Sarà per questo che ieri non ho sputato in faccia al mio ex capo, incontrandolo per caso sulla solita metro?

Me lo sono trovato davanti, non ho proprio potuto evitarlo, ed eccomi là a chiacchierarci normalmente, con lo stesso tono che usavo con lui al lavoro. Un tono a metà tra il formale e l'amichevole, distaccato quanto basta, un tono che non immaginavo di saper usare così bene.

Non ho provato nulla, né odio né ansia. Nulla. E questo mi ha sorpreso molto. Nei giorni scorsi mi dicevo: chissà come reagirò quando rivedrò i miei ex colleghi (non ho voluto più andare all'interspar davanti alla radio: le due volte che l'ho fatto mi sono trattenuta il minimo indispensabile e la prima mi sono nascosta tra gli scaffali per non farmi vedere dai giovani colleghi della Repubblica ceca, peraltro molto simpatici).
Magari non li saluto, mi dicevo, certo che no, non se lo meritano, e giù a congetturare possibili strategie difensive.

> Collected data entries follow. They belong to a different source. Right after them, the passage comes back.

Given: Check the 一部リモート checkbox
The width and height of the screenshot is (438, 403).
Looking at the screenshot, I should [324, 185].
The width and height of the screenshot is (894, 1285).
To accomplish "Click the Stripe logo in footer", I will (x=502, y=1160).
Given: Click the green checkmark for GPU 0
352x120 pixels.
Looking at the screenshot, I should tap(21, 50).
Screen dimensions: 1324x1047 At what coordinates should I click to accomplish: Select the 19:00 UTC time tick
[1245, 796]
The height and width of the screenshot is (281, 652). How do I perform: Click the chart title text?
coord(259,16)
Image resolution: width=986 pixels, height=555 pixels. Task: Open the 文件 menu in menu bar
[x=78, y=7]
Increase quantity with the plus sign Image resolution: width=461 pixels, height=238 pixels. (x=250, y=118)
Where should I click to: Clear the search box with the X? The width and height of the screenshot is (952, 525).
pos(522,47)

Invece, niente: tutto scivolato via, evaporato, direi meglio. 
Semplicemente, del destino di quell'uomo non mi importa nulla. Certo, se la radio fallisse, al momento penso ancora che brinderei e credo ancora che potrei avere qualche difficoltà in più con la vice, la collega - mamma, ma chissà. 

Il niente è niente, il vuoto lo si attraversa, poi tutto ritorna pieno e definito. Come il mio occhio quando sarà guarito. 

Avanti così, forze benevole. Aiutatemi a crederci davvero.